Assessments
The Report earned a mixed reception from scientists and academic journals, while receiving "almost universal praise from the news media". Many newspapers, magazines and journals which published approving reviews or editorials related to the Condon Report. Some compared any continued belief in UFOs as the belief that the earth is flat. Others predicted that interest in UFOs would wane and in a few generations be only dimly remembered. Science, the official publication of the American Association for the Advancement of Science, said "The Colorado Study is unquestionably the most thorough and sophisticated investigation of the nebulous UFO phenomenon ever conducted."

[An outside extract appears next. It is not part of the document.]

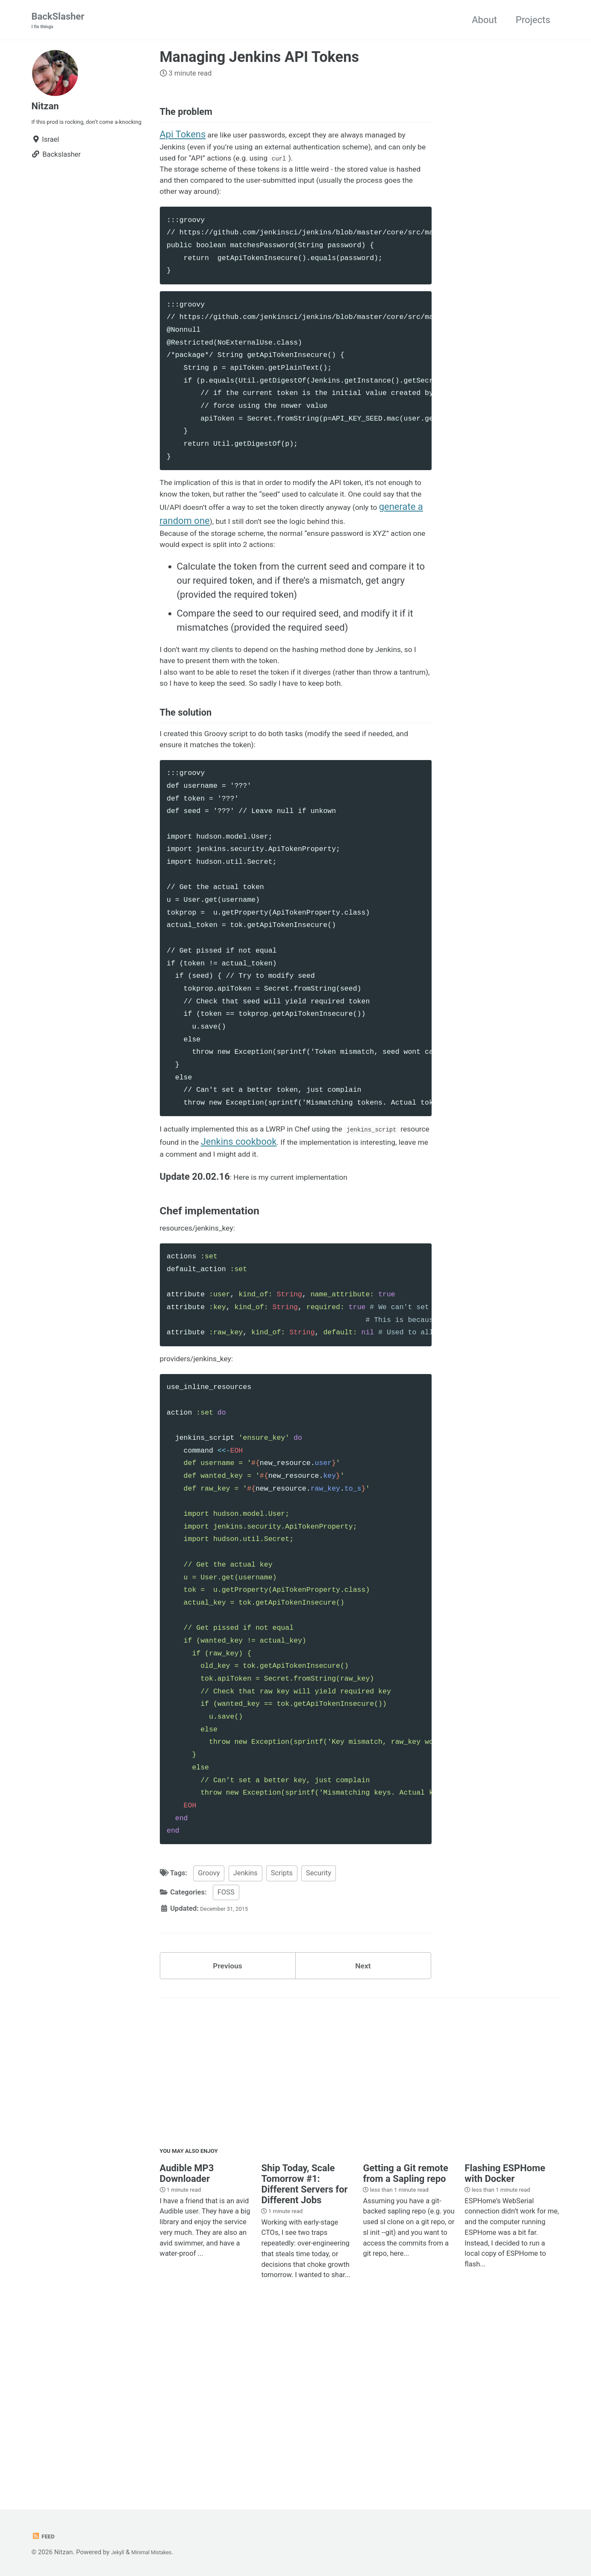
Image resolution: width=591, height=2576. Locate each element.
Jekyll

The March 8, 1969 issue of Nature offered a generally positive review for the Condon Report, but wondered why so much effort had been expended on such a subject: "The Colorado project is a monumental achievement, but one of perhaps misapplied ingenuity. It would doubtless be inapt to compare it with earlier centuries' attempts to calculate how many angels could balance on the point of a pin; it is more like taking a sledgehammer to crack a nut, except that the nuts will be quite immune to its impact." On January 8, 1969, the New York Times headlined its coverage: "U.F.O. Finding: No Visits From Afar." The article said that based on the Report, the ETH could finally be dismissed and all UFO reports had prosaic explanations. It noted that the Report had its critics, but characterized them as "U.F.O. enthusiasts."
Critics made their case repeatedly without obtaining the government support they sought. One described the Report as "a rather unorganized compilation of independent articles on disparate subjects, a minority of which dealt with UFOs." Hynek described the Report as "a voluminous, rambling, poorly organized" and wrote that "less than half...was addressed to the investigation of UFO reports." In the April 14, 1969 issue of Scientific Research, Robert L. M. Baker, Jr. wrote that the Condon Committee's Report "seems to justify scientific investigation along many general and specialized frontiers." In the December 1969 issue of Physics Today, Committee consultant Gerald Rothberg wrote that he had thoroughly investigated about 100 UFO cases, three of four of which left him puzzled. He thought that this "residue of unexplained reports legitimate scientific controversy." Critics charged that Condon's case summaries were inaccurate or misleading with enigmatic reports "buried" among the confirmed cases.
In December 1969, physicist James E. McDonald called the Report "inadequate" and said "it represents an examination of only a tiny fraction of the most puzzling UFO reports of the past two decades, and that its level of scientific argumentation is wholly unsatisfactory." In a 1969 issue of the American Journal of Physics, Thornton Page reviewed the Condon Report and wrote: "Intelligent laymen can (and do) point out the logical flaw in Condon's conclusion based on a statistically small (and selected) sample, Even in this sample a consistent pattern can be recognized; it is ignored by the 'authorities,' who then compound their 'felony' by recommending that no further observational data be collected."
In November 1970, the American Institute of Aeronautics and Astronautics generally agreed with Condon's suggestion that little of value had been uncovered by scientific UFO studies, but "did not find a basis in the report for prediction that nothing of scientific value will come of further studies."